In the interview with Jeff Greason, why does he see a one-on-one vehicle as better than a multi-passenger one for researchers? Answer in one to three sentences.
━━━ DOCUMENT PASSAGE
Jeff Greason is the founder, President and CEO of XCOR Aerospace. XCOR Aerospace is focused on the research, development and production of safe, reliable, reusable launch vehicles (RLVs), rocket engines and rocket propulsion systems. Jeff Greason is a recognized leader in the commercial space flight arena and one of the foremost authorities on NewSpace regulatory policies and rules. In 2009, Jeff served on the President’s Human Space Flight Review Committee (Augustine Committee) which conducted an independent review of U.S. human spaceflight plans. He holds 24 patents.

EVA: XCOR Aerospace, at 12 years old, is one of the first NewSpace companies and perhaps one of the longest survivors in this very challenging, emerging industry. How has your vision of the future and XCOR’s role in it changed since you started the company?

Jeff Greason: Much less than I would have expected. I figured that if our business plan survived contact with three years of reality, we were going to be doing pretty good. Instead, I have to say that, while things have developed very much along the lines that I expected, it’s taken longer – both for XCOR and for the industry as a whole to get through the steps that I was anticipating, largely because of the difficulty of securing capital investment in the industry. The few surprises I didn’t expect – I didn’t expect COTS. I thought NASA would defer any substantial participation in the commercial market until it was too late to do them any good. That’s a positive surprise. The other thing I didn’t expect was the traditional aerospace players to reach out to the emerging players quite as early in the process as has been happening. My only really negative surprise is that of raising capital – I knew it was going to be hard – but it has been even harder than I’d thought and that’s slowed things down. But the large players are joining in a constructive way in what’s going on, earlier than I had expected.

EVA: Your Lynx vehicle and the (suborbital) Space Tourism market are what XCOR is best known for, but that is not your only product and market, is it?

XCOR Lynx spacecraft
XCOR Lynx spacecraft. Credit XCOR.

Jeff Greason: No. From the beginning the suborbital market has for us been segmented into people, payloads and upper stages. No single one of those markets has dominated our thinking. From time to time, the popular media will rediscover one of those markets and for a short time, all the articles will be about that particular market. It’s interesting to watch the tides of fashion come and go. But all three of those have always been an important part of our business model and we have plenty of customer interest in all of these market segments. Even within the “people” market , tourism is by no means the only or even necessarily the dominant component. Researchers – people who are being paid to fly into space because they are going to do some value-added activity – are a substantial portion of the market for people. They’re not paying their own way.

EVA: And that’s one of the advantages of a one on one vehicle as opposed to a multi-passenger vehicle…

Jeff Greason: Definitely. The experimenters all have custom requirements of one kind or another. They often need the vehicle trajectory to be designed for their mission or they need the vehicle windows to point in a given direction and that would obviously be much more difficult if you were trying to balance the needs of many different customers on one short flight.

EVA: Can you tell us more about what is currently the largest contributor to your earnings? Also where you’ve had the most recent successes?

Jeff Greason: No one single thing has dominated our net revenues over the company’s history. Certainly, we’ve done a number of rocket engine or rocket propulsion system developments for various customers. We’ve done some work with NASA. We’ve done some work with DARPA. We’ve done some work with ATK. We’ve done some work with ULA that’s currently ongoing.
━━━━━━
━━━ DATASET EXTRACT
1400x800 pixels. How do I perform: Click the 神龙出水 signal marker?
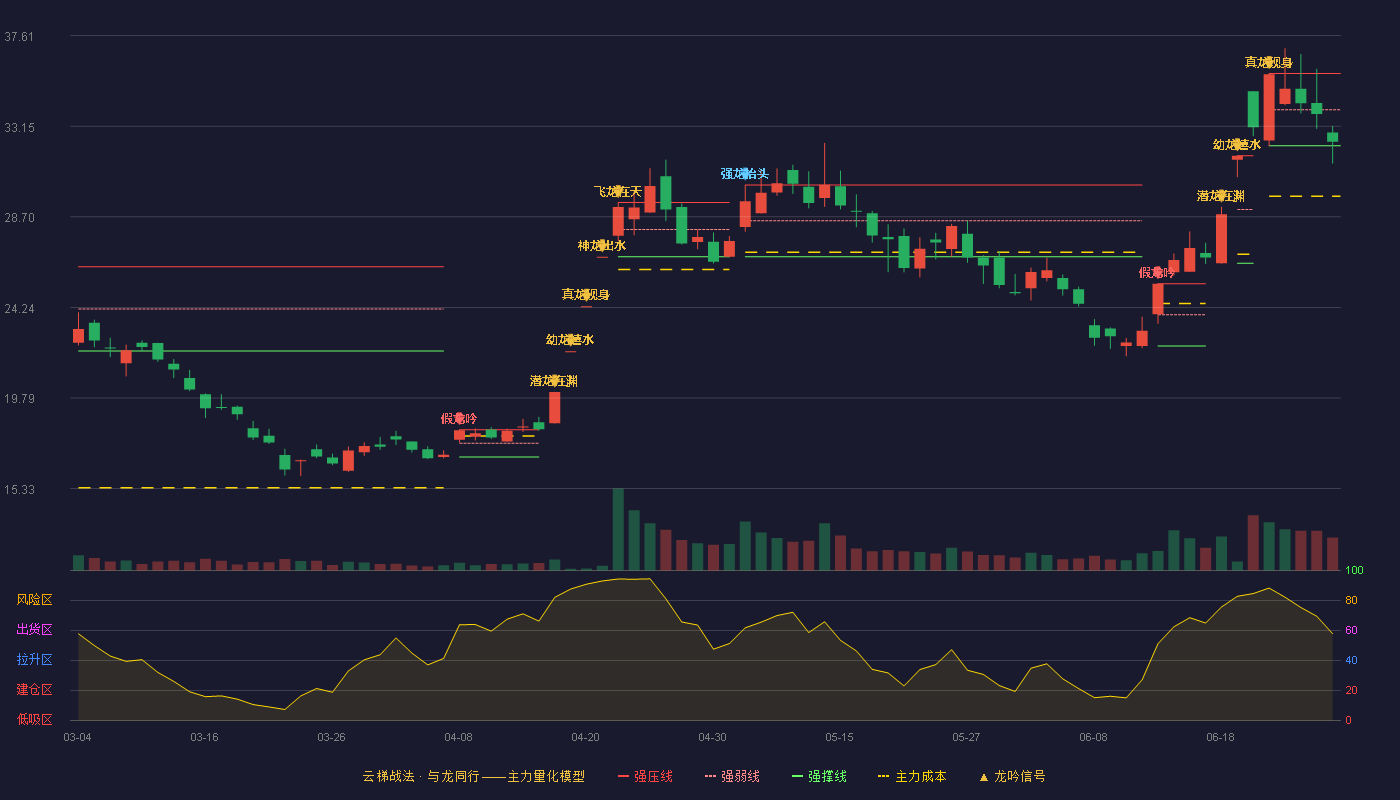(x=602, y=245)
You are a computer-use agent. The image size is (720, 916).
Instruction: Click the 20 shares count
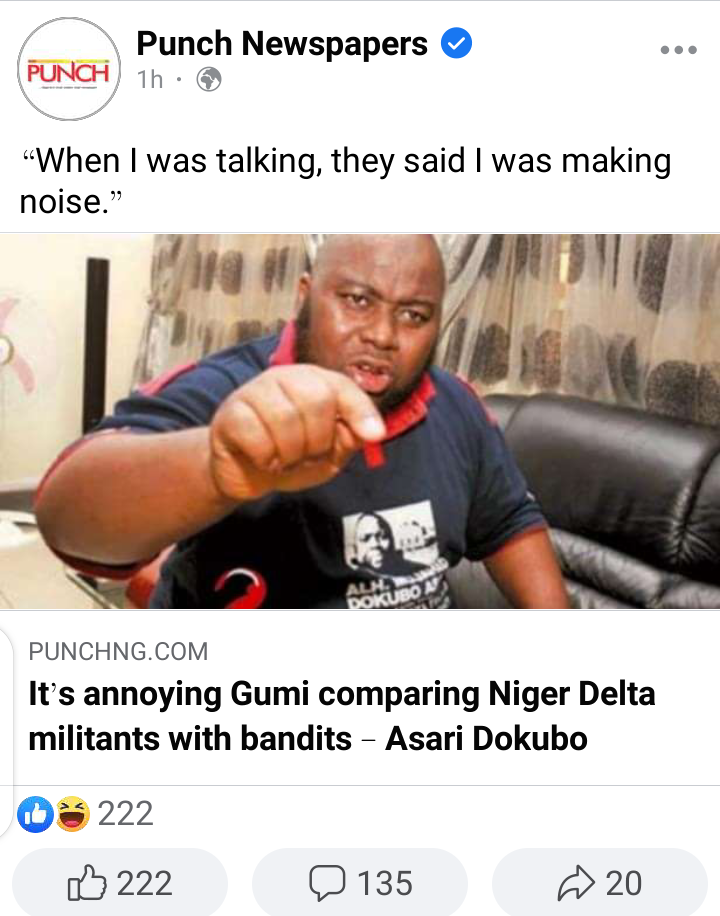click(x=624, y=883)
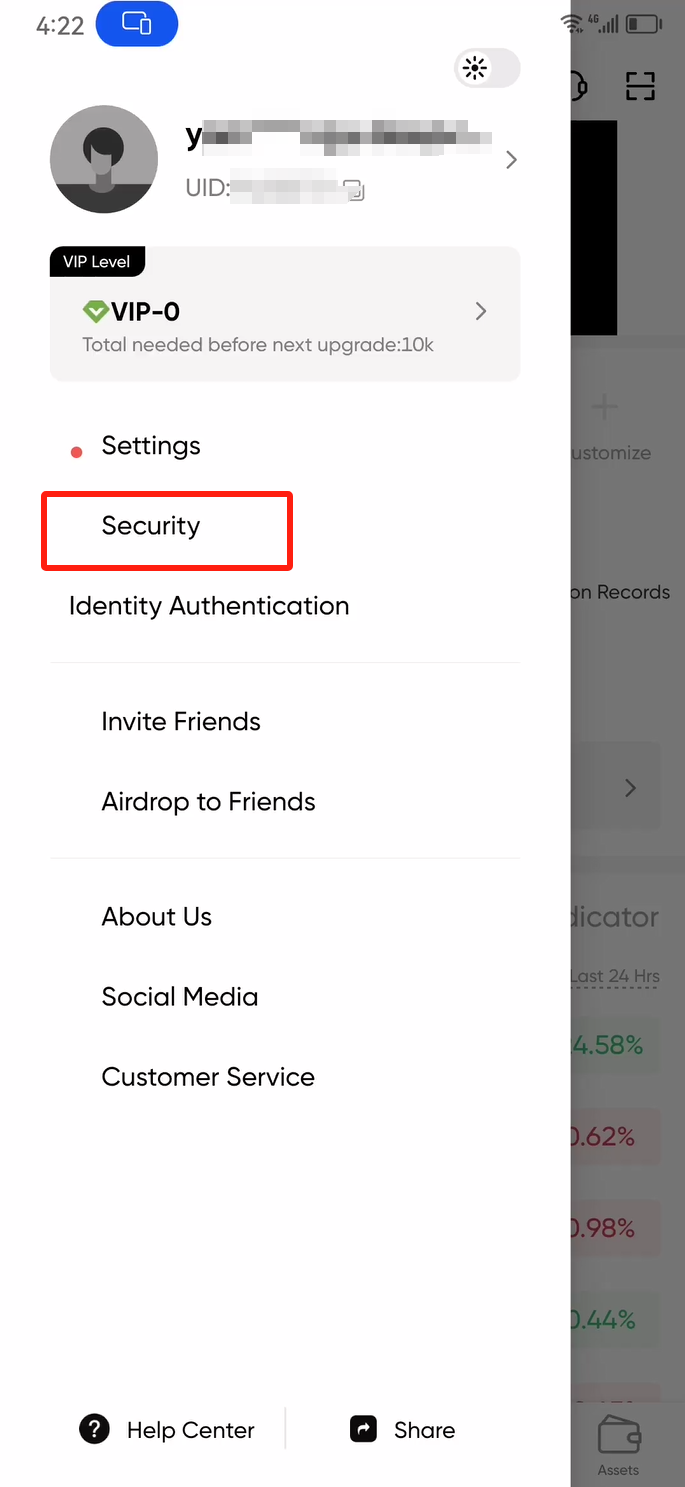Contact Customer Service
This screenshot has width=685, height=1487.
coord(208,1077)
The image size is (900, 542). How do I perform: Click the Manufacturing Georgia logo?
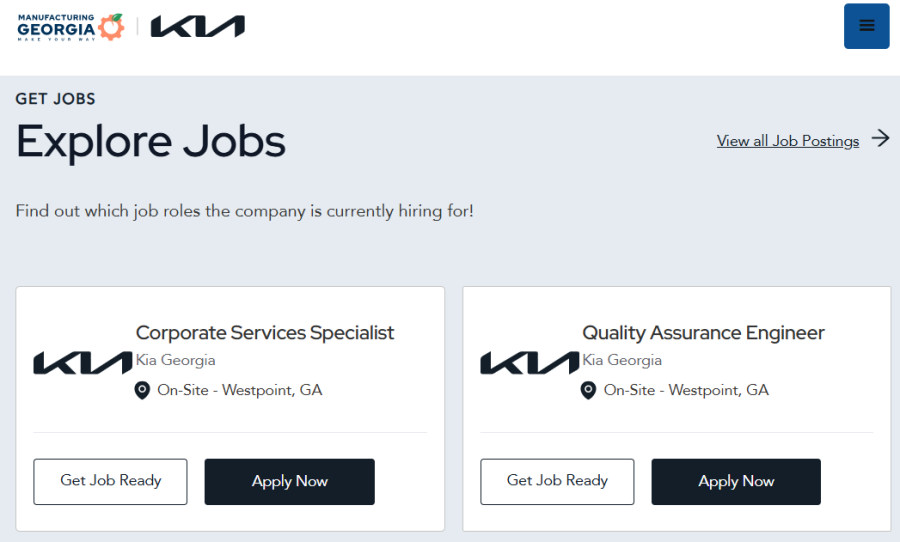70,27
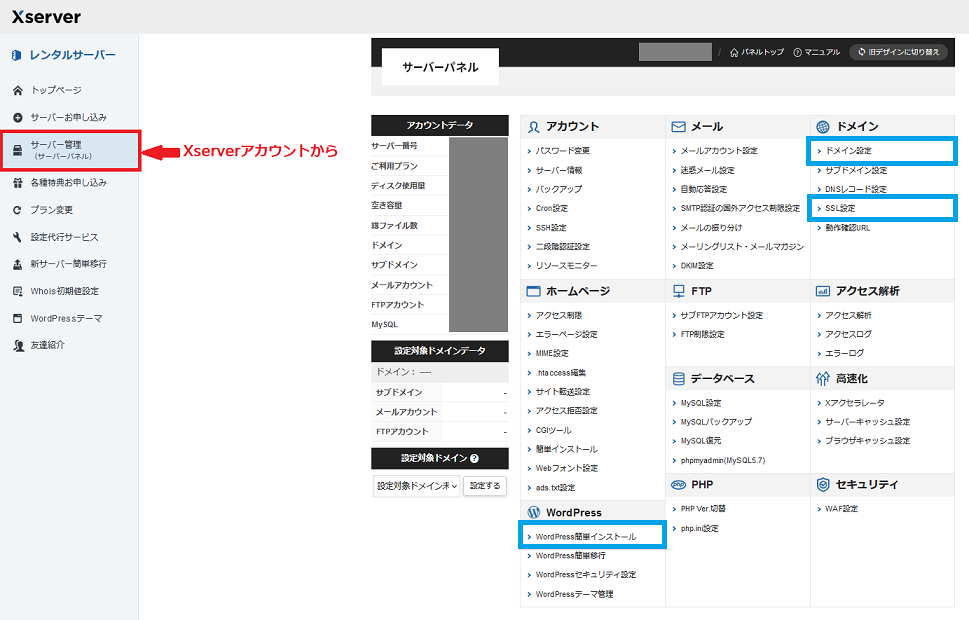Click the wrench icon for 設定代行サービス
The image size is (969, 620).
pos(17,237)
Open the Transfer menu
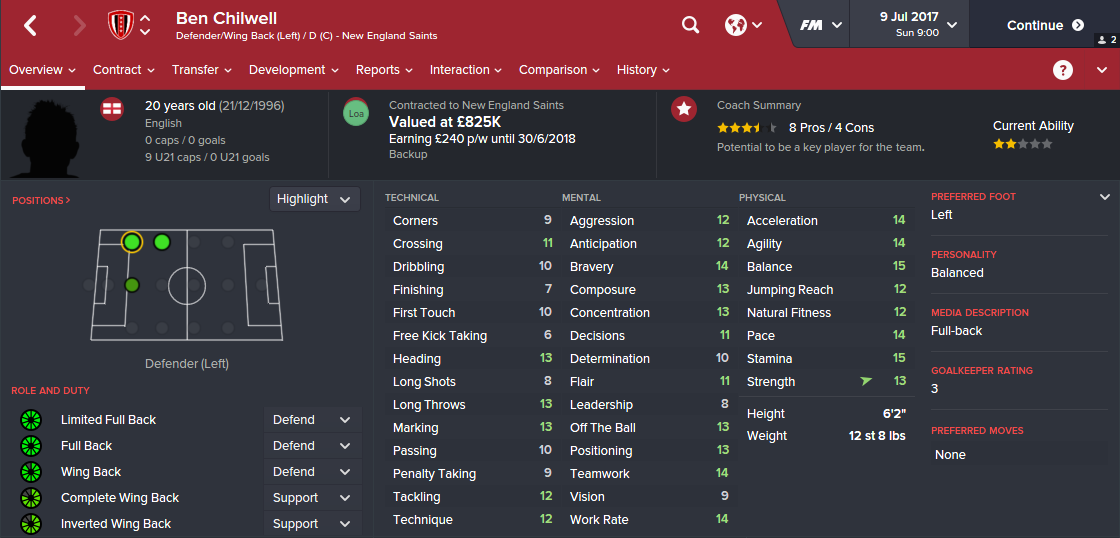The height and width of the screenshot is (538, 1120). tap(201, 70)
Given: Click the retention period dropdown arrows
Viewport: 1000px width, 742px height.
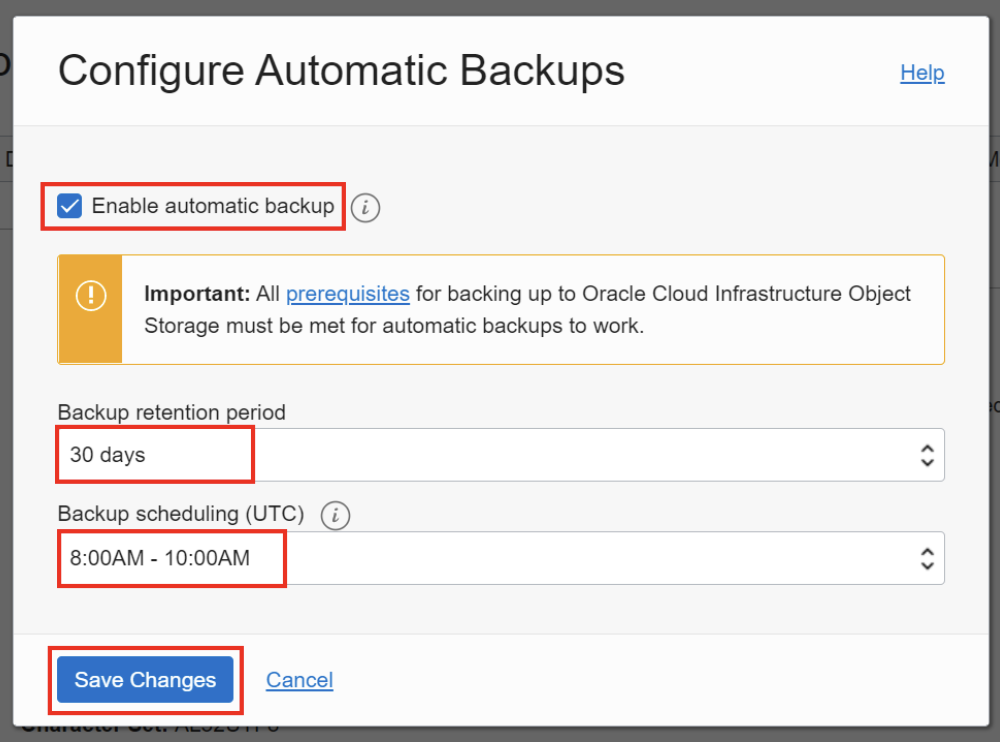Looking at the screenshot, I should pos(926,455).
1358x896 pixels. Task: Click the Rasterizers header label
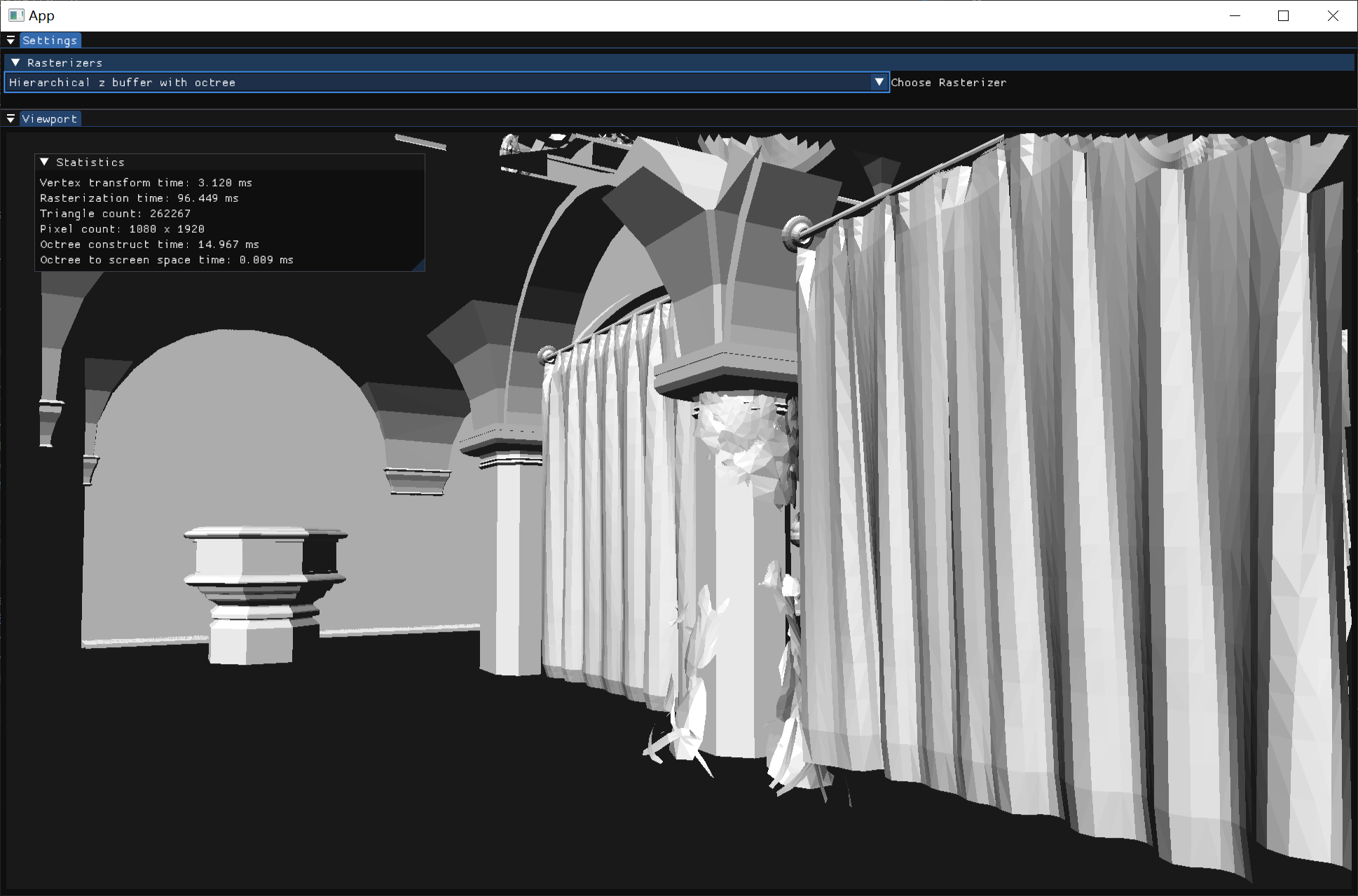pyautogui.click(x=64, y=63)
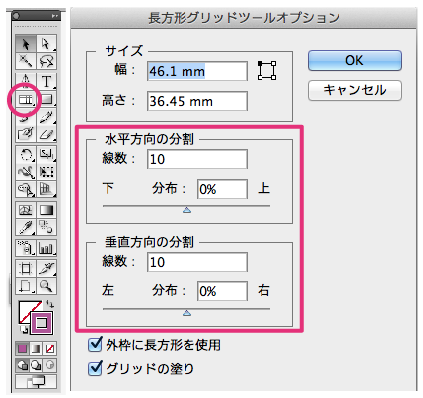The image size is (423, 398).
Task: Select the Column Graph tool
Action: (x=46, y=248)

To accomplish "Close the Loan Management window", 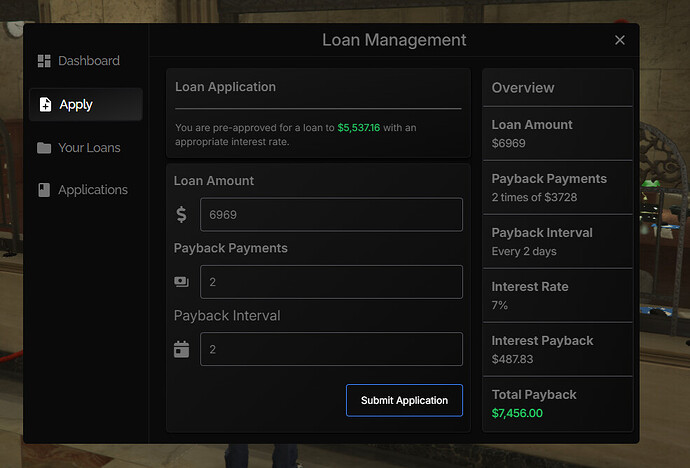I will point(620,40).
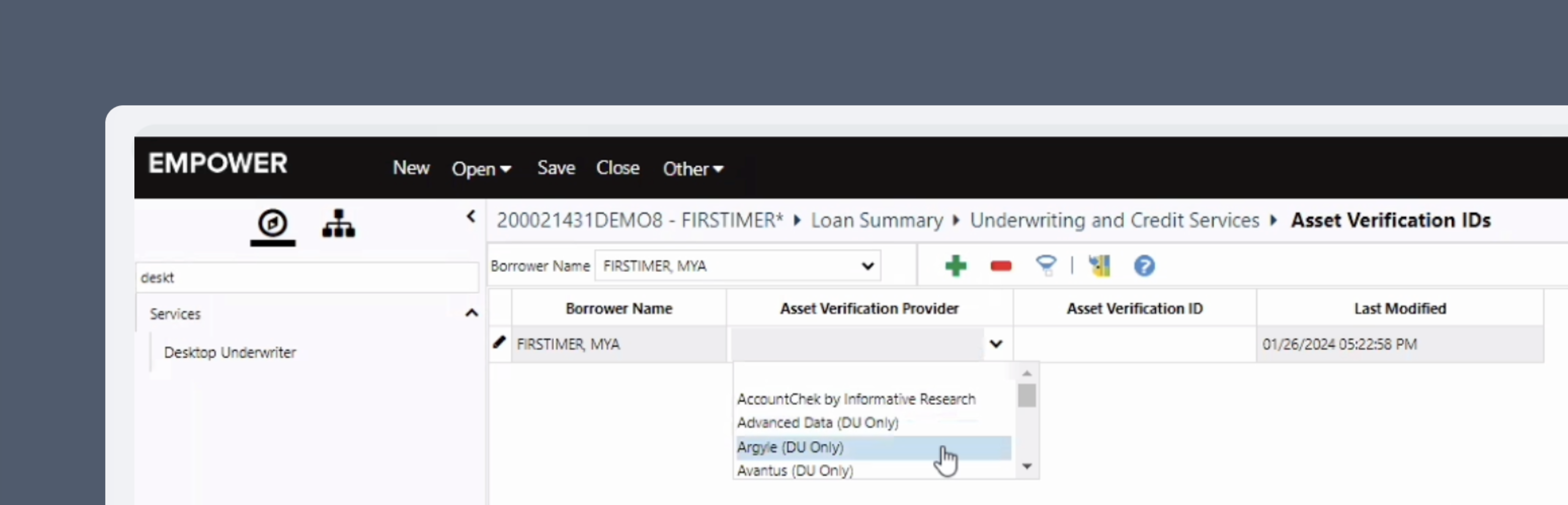Collapse the Services section

[472, 313]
━━━━━━
§ EXERCISE SOLUTION
Experimenters each have their own requirements. The trajectory may need to be designed for their mission, or the windows may need to point in a certain direction. Meeting those needs would be much harder when balancing many different customers on one short flight.